Required tasks –
1 > Answer these questions using the Commissioner's findings, one answer per line and marked like the questions:
(a) Which section of FOISA defines the information to be given as what the authority holds when the request is received?
(b) On what date did the Applicant submit the earlier request on the same subject?
(c) According to the Commissioner's findings, in relation to which two benefits does the two-child cap limit support?
2 > Translate this sentence from the Commissioner's findings into Spanish: "The qualifications in section 1(6) are not applicable in this case."
3 > Output the passage of the Commissioner's findings that begins at the words "Section 1(1) –" and ends after the words "in this case.", copied without any changes.

Text segment –
Commissioner’s analysis and findings

  1. The Commissioner has considered all of the submissions made to him by the Applicant and the Authority.

Section 1(1) – General entitlement

  1. Section 1(1) of FOISA provides that a person who requests information from a Scottish public authority which holds it is entitled to be given that information by the authority, subject to qualifications which, by virtue of section 1(6) of FOISA, allow Scottish public authorities to withhold information or charge a fee for it.  The qualifications in section 1(6) are not applicable in this case.
  2. The information to be given is that held by the authority at the time the request is received, as defined by section 1(4).

Interpretation of the request

  1. The Commissioner has considered the wording of the Applicant’s information request and the Authority’s interpretation of it.  The request asked for “any discussion and analysis of the ability of the Scottish Government to abolish, mitigate or end the child cap in Scotland”.  (In very general terms, the two-child cap limits support in relation to universal credit and child tax credit to two children in a family.)
  2. In its submissions to the Commissioner the Authority described its searches for information which fell within the scope of the request.  It stated that within the request for information the Applicant referred to a previous request on the same subject which he had submitted on 4 October 2023.  The Authority explained that it had therefore considered the scope of the current request to cover the time from 4 October 2023 (when the scope of the previous request ended) to 5 December 2024 (the day after the Scottish budget announcement that the Authority intended to mitigate the two-child cap in Scotland).

Supplied information –
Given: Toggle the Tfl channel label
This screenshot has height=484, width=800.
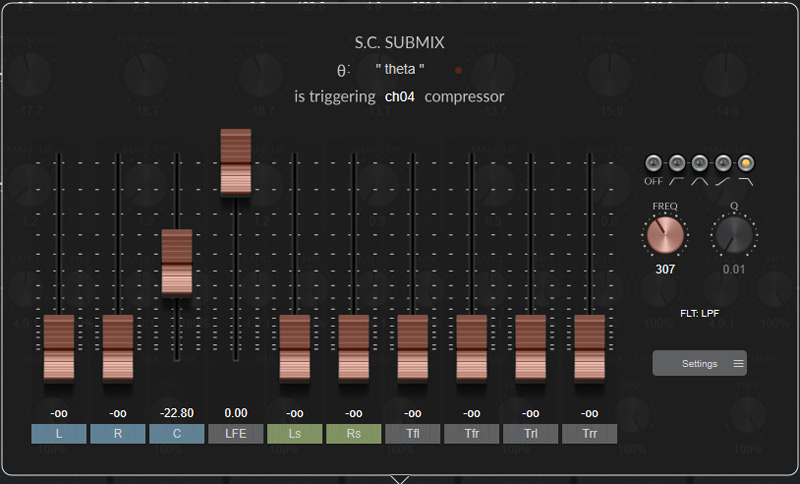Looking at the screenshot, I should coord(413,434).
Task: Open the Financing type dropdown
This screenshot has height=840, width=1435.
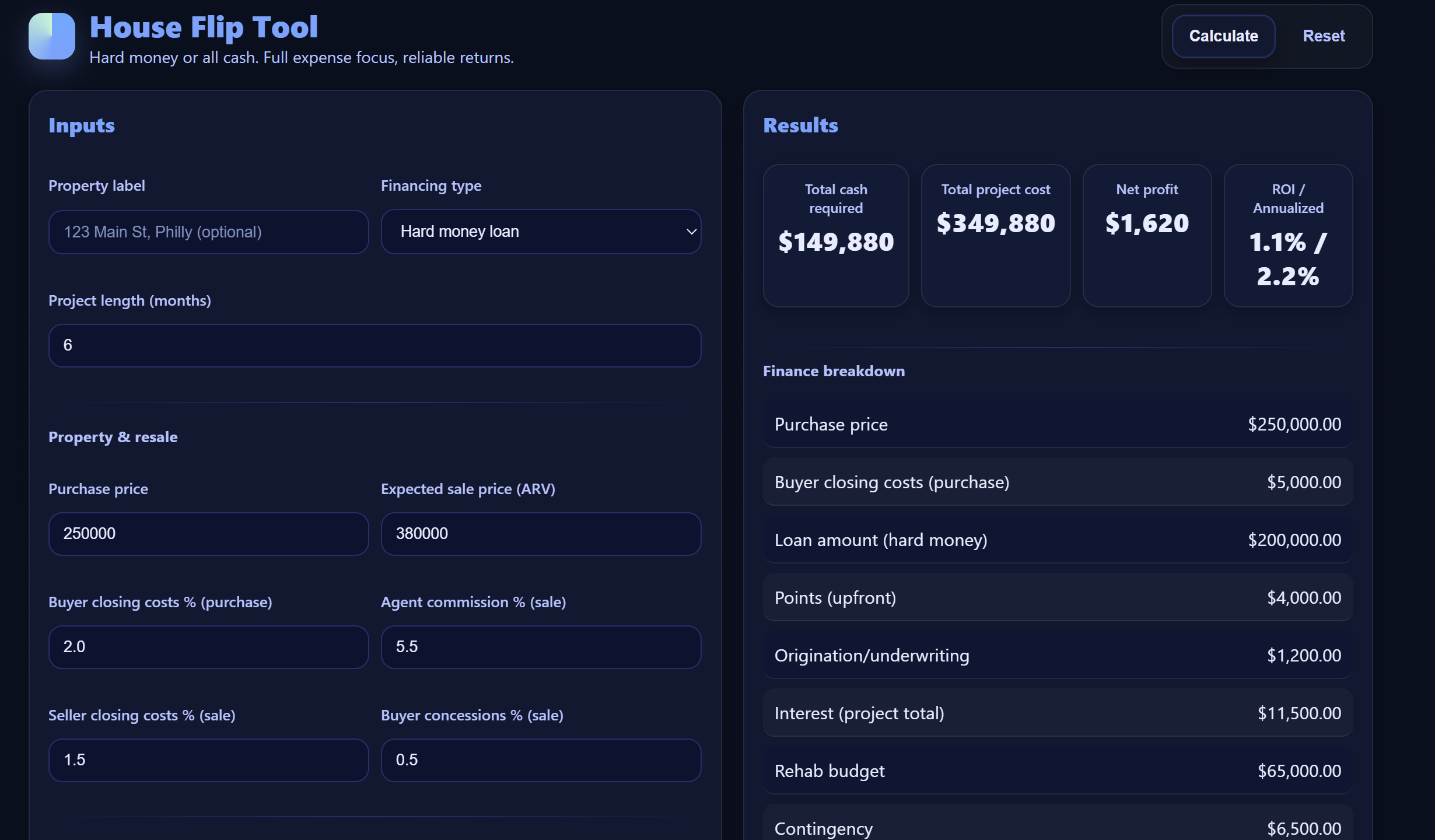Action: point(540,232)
==
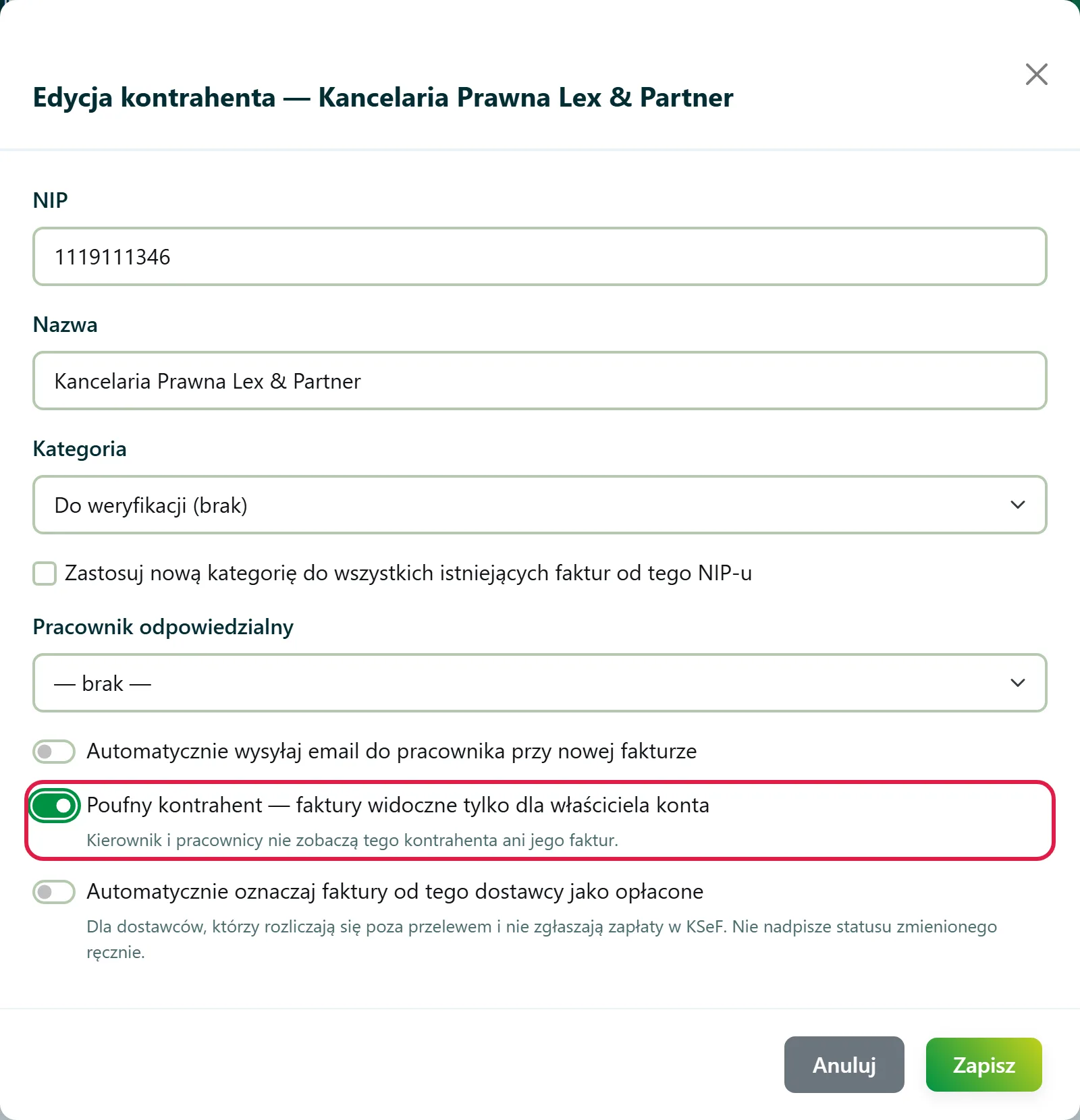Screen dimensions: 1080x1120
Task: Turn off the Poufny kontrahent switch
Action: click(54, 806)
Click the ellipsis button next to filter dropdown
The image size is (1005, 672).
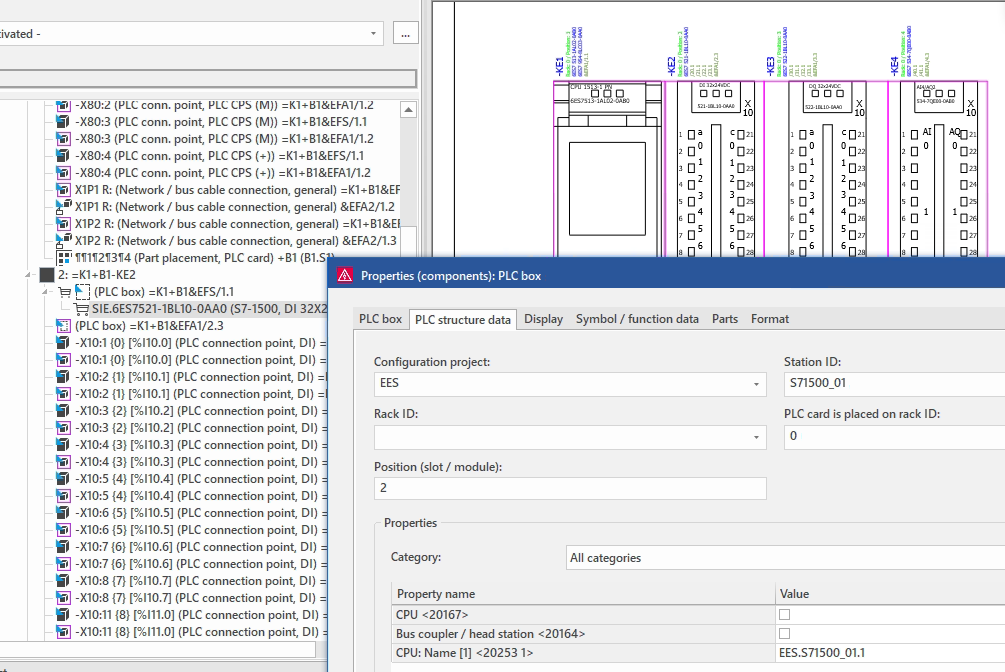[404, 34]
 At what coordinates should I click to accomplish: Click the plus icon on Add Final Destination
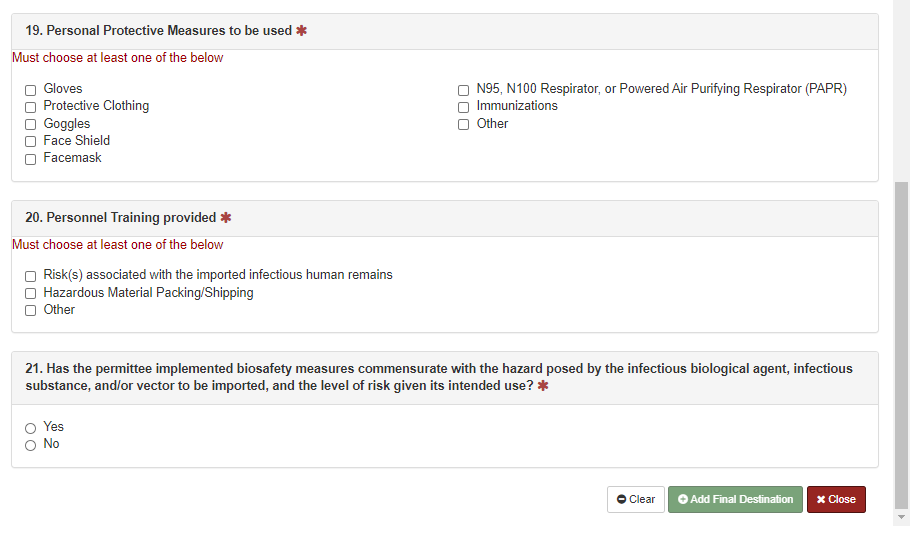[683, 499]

Full answers –
1 >
(a) Section 1(4)
(b) 4 October 2023
(c) Universal credit and child tax credit

2 > Las salvedades de la sección 1(6) no son aplicables en este caso.

3 >
Section 1(1) – General entitlement

  1. Section 1(1) of FOISA provides that a person who requests information from a Scottish public authority which holds it is entitled to be given that information by the authority, subject to qualifications which, by virtue of section 1(6) of FOISA, allow Scottish public authorities to withhold information or charge a fee for it.  The qualifications in section 1(6) are not applicable in this case.